> Brano di lettura
§ §

Ogni giorno leggiamo di sempre nuove iniziative della Procura torinese dirette a imputare la Juventus con sempre nuove ipotesi di reato. E di ipotesi si deve parlare, perché fino ad oggi, nonostante le continue rivelazioni giornalistiche, sulle quali si dovrebbe indagare approfonditamente, non sembra ci siano spunti veramente significativi che inducano a reati certi e inequivocabili. L'impressione è che più che un processo di diritto civile o penale, ci si stia orientando verso un processo sportivo, che però esula dalle competenze della giustizia ordinaria. 

Tutto parte da una nota della Consob, che pone dei rilievi sul bilancio della Juventus. E se guardiamo bene, il bilancio di una qualsiasi società, che ha bisogno di pubblico e di movimento di persone, dopo un periodo di Lockdown patito a causa della pandemìa, non presenta certamente una bella situazione. Ma se c'è una negatività di bilancio, non è automaticamente sicuro che si metta mano a "pratiche" irregolari di gestione dello stesso bilancio. 
E se si mettono in opera operazioni di compravendita che sono nella norma, seppure con scambi a "specchio" come le plusvalenze, non significa che dietro ci sia un intento truffaldino o peggio un reato patrimoniale di natura grave.

§ §

> Voci per individuare parole ed elementi
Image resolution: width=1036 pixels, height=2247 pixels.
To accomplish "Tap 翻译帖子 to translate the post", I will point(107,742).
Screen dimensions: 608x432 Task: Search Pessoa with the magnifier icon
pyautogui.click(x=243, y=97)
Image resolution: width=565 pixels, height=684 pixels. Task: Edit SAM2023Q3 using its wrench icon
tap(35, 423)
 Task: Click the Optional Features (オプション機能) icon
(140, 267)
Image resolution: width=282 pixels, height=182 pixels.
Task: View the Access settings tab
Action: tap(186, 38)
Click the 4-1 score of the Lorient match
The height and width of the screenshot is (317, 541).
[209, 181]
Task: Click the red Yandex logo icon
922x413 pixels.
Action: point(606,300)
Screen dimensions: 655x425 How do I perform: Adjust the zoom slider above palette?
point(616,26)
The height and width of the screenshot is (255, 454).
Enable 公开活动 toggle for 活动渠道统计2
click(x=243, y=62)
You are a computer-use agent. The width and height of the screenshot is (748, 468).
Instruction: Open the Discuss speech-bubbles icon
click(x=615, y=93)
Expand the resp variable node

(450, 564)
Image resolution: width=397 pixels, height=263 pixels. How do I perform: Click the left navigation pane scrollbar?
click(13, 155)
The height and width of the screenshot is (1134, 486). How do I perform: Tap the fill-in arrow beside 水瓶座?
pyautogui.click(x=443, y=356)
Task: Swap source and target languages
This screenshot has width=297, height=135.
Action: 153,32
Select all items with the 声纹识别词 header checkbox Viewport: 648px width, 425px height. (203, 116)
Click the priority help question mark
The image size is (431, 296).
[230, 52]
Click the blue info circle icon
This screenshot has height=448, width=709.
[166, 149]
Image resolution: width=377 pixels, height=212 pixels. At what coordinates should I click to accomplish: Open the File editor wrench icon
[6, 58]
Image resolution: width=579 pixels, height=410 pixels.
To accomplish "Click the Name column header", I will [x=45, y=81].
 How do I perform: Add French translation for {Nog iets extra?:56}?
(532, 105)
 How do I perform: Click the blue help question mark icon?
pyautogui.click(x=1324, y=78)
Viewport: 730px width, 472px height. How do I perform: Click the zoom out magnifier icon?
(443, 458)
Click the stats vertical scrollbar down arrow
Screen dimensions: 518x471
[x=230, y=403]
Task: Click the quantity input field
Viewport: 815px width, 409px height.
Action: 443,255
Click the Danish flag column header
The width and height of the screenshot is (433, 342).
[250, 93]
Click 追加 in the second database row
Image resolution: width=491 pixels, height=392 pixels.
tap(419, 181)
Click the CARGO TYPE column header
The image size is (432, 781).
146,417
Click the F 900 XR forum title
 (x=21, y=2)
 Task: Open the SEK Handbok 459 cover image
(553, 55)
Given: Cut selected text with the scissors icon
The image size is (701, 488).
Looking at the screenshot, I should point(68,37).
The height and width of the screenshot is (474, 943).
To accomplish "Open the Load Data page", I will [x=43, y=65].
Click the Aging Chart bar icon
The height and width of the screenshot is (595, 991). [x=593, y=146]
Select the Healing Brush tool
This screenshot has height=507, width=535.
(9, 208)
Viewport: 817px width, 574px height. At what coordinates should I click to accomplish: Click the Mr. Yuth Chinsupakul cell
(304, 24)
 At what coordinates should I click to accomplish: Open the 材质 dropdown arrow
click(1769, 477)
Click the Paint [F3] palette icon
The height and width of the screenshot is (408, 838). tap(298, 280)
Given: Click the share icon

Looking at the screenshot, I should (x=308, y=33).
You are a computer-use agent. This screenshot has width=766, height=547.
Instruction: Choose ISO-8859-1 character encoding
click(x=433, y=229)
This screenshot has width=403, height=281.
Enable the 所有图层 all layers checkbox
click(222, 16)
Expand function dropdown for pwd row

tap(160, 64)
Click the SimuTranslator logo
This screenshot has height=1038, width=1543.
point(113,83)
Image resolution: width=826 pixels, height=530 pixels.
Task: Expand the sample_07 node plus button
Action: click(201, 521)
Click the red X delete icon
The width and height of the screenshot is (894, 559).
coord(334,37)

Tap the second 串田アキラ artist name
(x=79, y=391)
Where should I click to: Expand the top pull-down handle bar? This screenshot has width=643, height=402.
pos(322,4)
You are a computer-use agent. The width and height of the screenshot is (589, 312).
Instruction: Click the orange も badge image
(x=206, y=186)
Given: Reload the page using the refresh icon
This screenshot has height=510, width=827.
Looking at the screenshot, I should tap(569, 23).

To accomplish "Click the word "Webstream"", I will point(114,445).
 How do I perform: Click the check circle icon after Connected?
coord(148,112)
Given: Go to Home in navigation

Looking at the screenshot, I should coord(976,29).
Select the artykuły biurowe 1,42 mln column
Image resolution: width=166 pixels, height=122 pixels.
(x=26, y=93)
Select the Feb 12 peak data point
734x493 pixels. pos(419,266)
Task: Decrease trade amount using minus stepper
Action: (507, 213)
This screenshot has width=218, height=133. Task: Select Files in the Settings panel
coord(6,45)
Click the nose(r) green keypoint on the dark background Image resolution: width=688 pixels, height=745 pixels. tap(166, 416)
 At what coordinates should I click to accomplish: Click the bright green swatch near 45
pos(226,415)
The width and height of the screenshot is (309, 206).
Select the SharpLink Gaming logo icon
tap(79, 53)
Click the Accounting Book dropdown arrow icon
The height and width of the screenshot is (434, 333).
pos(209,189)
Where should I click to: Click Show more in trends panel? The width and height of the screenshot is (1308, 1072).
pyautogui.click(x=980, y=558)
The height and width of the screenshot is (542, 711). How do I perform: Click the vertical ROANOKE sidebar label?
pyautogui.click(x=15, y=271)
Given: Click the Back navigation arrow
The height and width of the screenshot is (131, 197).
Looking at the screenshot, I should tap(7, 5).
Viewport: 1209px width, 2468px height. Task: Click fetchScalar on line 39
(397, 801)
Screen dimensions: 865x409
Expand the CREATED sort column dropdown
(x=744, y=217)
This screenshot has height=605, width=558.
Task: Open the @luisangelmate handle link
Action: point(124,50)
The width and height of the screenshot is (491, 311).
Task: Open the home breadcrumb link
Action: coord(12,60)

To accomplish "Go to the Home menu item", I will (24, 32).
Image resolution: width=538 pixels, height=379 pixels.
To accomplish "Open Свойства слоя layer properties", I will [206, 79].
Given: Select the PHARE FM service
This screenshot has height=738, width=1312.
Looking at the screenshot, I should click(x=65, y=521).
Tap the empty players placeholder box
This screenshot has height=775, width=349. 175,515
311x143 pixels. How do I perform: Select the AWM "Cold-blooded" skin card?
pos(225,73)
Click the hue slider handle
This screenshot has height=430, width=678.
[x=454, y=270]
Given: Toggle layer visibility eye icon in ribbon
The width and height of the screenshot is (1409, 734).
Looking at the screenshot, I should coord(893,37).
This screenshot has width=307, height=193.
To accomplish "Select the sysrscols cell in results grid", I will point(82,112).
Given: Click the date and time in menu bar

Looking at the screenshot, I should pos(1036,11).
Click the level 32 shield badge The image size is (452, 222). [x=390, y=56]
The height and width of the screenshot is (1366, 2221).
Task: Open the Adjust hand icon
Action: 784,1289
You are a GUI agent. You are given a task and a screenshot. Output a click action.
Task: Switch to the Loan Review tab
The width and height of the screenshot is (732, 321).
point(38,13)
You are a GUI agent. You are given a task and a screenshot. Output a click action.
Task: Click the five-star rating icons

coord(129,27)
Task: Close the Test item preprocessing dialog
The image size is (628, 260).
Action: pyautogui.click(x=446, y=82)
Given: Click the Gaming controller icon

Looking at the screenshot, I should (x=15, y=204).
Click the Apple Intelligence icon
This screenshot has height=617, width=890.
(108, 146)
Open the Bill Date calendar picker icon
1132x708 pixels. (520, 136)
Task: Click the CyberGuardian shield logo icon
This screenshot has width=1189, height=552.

§ §

> Consegna
Stabilisca se le seguenti affermazioni concordano con il brano sull'inchiesta relativa alla Juventus, rispondendo sì o no e citando alla lettera le parole del brano che lo decidono: (a) all'origine di tutto c'è una nota della Consob sul bilancio della Juventus; (b) le plusvalenze rivelano di per sé un intento truffaldino; (c) finora sono emersi reati certi e inequivocabili.

> Risposta
(a) Sì: "Tutto parte da una nota della Consob, che pone dei rilievi sul bilancio della Juventus."
(b) No: "non significa che dietro ci sia un intento truffaldino o peggio un reato patrimoniale di natura grave."
(c) No: "non sembra ci siano spunti veramente significativi che inducano a reati certi e inequivocabili."